Joséphine Cosmetics has made retail distribution inroads beyond Credo. The three-year-old brand has experience with a varied mix of stockists such as Macy’s, Neiman Marcus and Costco. Otugalu credits its social media skills for store growth and customer expansion. Securing partnerships with retailers aligned with its vision, in particular those catering to the affordable luxury market and interested in increasing clean beauty choices, is a focus of her distribution strategy. She also looks for different types of retailers to ensure Joséphine Cosmetics casts a wide net for customers.

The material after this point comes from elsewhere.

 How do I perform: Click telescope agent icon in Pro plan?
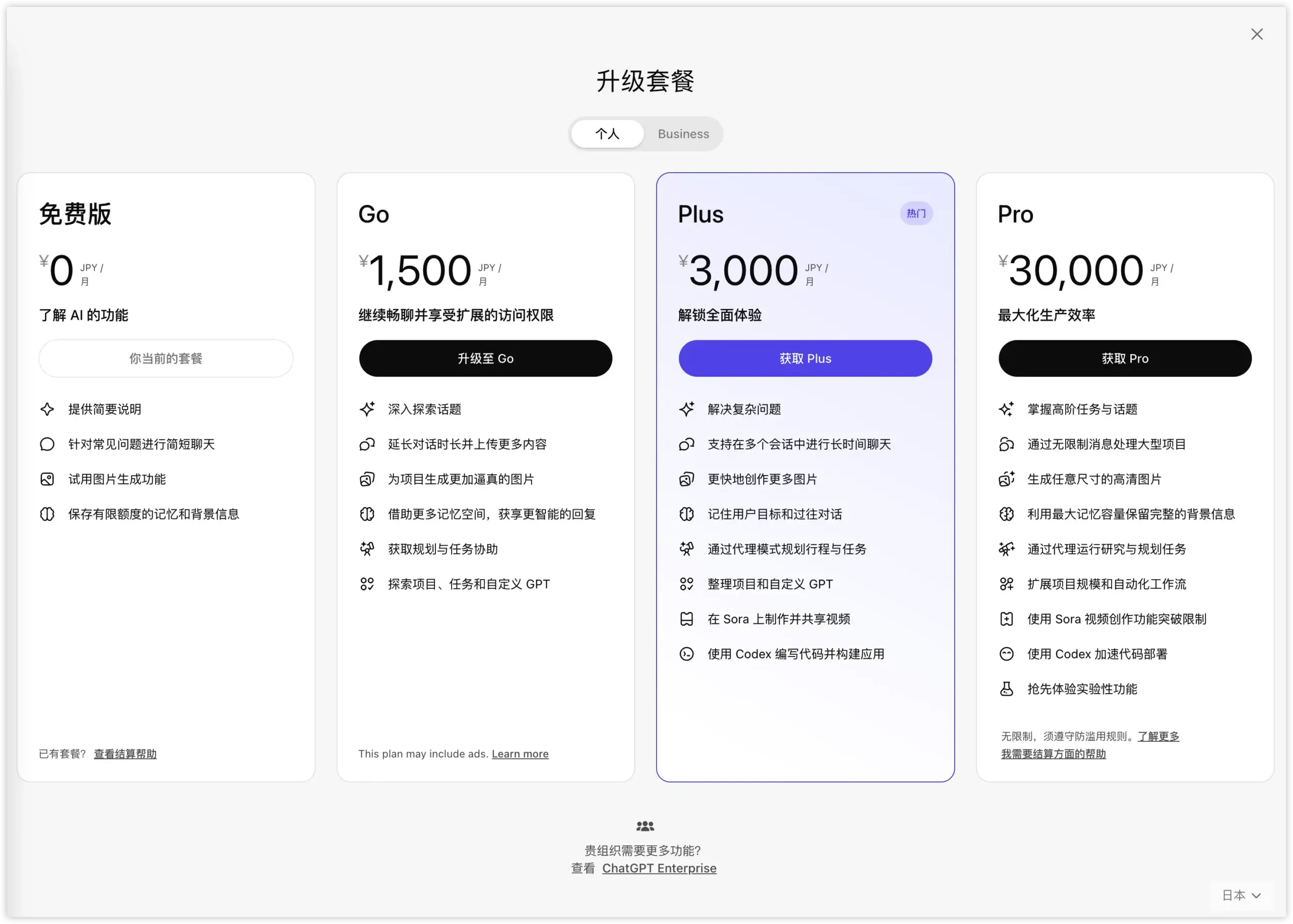pyautogui.click(x=1006, y=549)
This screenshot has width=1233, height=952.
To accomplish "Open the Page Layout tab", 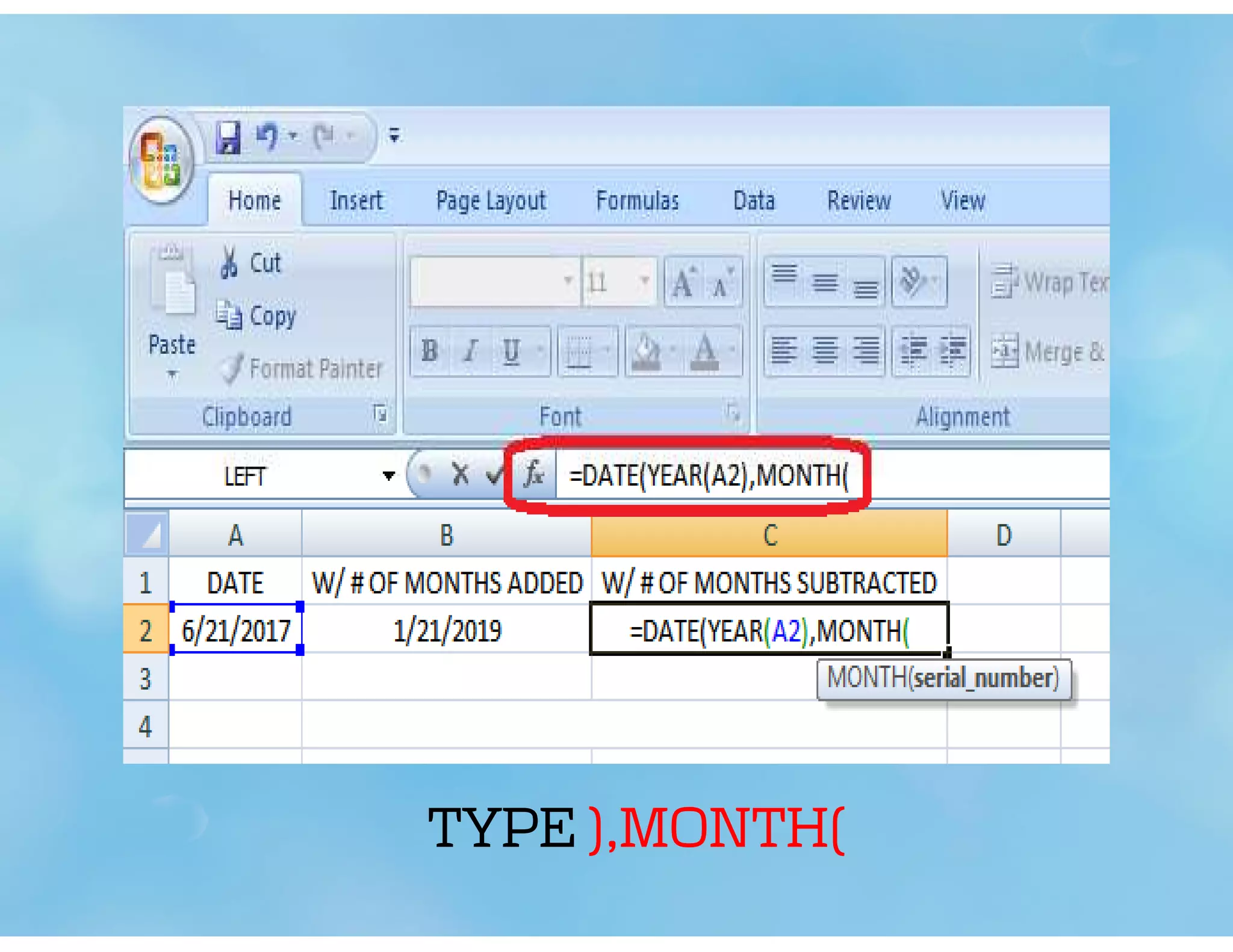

Costco gave Joséphine Cosmetics its first national retail exposure. The brand’s relationship with the warehouse club retailer taught Otugalu a ton about running a successful wholesale business. She had to get familiar with pricing strategies that protected margins and brand integrity, EDI [electronic data interchange] compliance, returns and chargebacks. Otugalu says, “I learned the full 360-[degree] scope of the big retailer landscape.”
“I want a retailer who can expand on the story of Joséphine and share that story with their customer in an impactful way. I don’t want to partner with a retailer for the sake of adding another retailer to the roster only to have the brand buried on their site or in the back of the store.”
As it spreads at retail, Joséphine Cosmetics has stayed off of Amazon. Otugalu feels the giant e-tailer doesn’t help her brand’s positioning. She says, “I do like the new concept they’ve created to give shine to indie brands. However, Joséphine is a specialty concept brand and is better served in a boutique landscape and/or a conceptual retailer.” When asked about why Costco is a better fit than Amazon, Otugala responds, “Initially, they pursued me and sold me on the idea that my brand would be in the company of greats like Chanel, and that was indeed the case. They have a strong base who shop attainable luxury products, so it makes sense for me as a new brand to have them as a partner.”
Ultimately, the most important distribution consideration for Otugalu is a retailer’s willingness to convey her brand’s voice and identity. “I want a retailer who can expand on the story of Joséphine and share that story with their customer in an impactful way,” she says. “I don’t want to partner with a retailer for the sake of adding another retailer to the roster only to have the brand buried on their site or in the back of the store.”
Where is Joséphine Cosmetics headed next? Europe is on the itinerary.